Ersetzen Sie in den Zeilen von der Zeile mit „The height and width of the screenshot is (696, 744).“ bis zum Ende der Zeilen, beide einschließlich, „zoom icon“ durch „magnifier icon“, und geben Sie nur diese Zeilen ansonsten unverändert wieder.

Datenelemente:
☆ ☆ ☆

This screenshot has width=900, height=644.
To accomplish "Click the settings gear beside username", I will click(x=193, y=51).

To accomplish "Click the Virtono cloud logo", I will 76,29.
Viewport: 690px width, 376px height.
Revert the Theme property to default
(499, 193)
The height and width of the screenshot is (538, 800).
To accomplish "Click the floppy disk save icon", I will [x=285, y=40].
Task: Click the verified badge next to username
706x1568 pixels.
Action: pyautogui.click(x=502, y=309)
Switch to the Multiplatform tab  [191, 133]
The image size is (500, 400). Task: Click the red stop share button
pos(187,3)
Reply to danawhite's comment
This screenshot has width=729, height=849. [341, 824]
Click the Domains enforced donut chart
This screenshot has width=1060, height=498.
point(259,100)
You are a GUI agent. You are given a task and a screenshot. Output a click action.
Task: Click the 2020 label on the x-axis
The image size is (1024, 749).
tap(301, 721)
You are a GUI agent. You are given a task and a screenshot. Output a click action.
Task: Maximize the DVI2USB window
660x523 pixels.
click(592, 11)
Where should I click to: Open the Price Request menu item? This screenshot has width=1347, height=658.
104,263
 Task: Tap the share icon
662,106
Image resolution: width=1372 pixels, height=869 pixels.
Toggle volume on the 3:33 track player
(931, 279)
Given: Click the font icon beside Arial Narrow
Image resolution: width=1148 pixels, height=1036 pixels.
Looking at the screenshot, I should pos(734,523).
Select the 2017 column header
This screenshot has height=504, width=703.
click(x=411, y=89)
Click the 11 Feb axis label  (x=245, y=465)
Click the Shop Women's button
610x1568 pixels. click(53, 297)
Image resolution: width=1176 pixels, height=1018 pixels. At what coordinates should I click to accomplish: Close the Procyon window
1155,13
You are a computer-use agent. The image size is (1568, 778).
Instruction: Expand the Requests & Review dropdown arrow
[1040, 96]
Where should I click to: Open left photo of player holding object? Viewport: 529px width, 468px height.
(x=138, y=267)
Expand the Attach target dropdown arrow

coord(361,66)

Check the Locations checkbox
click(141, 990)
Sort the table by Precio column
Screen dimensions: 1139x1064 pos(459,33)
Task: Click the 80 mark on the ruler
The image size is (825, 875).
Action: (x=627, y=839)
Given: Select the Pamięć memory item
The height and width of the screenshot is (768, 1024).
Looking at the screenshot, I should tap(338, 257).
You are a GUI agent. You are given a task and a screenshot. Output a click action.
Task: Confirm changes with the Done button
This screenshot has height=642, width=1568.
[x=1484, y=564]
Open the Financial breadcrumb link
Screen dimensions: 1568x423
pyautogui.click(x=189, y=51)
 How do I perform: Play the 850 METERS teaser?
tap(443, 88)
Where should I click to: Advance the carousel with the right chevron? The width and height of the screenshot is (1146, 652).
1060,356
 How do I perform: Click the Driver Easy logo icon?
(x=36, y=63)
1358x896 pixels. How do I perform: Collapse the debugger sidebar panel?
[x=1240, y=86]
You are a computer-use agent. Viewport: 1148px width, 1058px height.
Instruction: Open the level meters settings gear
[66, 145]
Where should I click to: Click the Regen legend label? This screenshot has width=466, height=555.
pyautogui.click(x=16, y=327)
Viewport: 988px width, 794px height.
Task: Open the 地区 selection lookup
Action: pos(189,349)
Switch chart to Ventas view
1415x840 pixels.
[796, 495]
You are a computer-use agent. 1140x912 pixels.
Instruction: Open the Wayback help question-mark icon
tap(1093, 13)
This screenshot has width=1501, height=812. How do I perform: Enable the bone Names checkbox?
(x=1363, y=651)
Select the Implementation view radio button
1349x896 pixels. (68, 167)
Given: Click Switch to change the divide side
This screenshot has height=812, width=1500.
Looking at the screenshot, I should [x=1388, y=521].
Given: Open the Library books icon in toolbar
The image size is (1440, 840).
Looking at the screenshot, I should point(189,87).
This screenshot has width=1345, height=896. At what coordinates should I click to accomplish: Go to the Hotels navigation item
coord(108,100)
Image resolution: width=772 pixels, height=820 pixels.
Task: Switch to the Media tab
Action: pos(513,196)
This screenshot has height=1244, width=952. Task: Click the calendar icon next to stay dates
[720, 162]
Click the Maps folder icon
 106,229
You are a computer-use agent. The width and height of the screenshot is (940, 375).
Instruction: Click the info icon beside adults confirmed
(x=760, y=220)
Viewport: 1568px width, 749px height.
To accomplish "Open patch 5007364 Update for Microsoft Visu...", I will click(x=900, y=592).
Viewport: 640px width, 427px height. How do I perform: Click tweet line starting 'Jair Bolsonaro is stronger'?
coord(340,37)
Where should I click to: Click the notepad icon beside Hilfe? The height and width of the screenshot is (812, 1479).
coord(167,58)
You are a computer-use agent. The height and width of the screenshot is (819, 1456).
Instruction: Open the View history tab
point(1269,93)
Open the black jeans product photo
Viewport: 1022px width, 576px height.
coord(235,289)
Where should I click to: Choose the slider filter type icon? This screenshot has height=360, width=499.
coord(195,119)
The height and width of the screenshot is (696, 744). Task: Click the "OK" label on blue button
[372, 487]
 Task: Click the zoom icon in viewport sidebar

☆ ☆ ☆

### [GELÖSTE AUFGABE]
The height and width of the screenshot is (696, 744). Task: Click the "OK" label on blue button
[372, 487]
 Task: Click the magnifier icon in viewport sidebar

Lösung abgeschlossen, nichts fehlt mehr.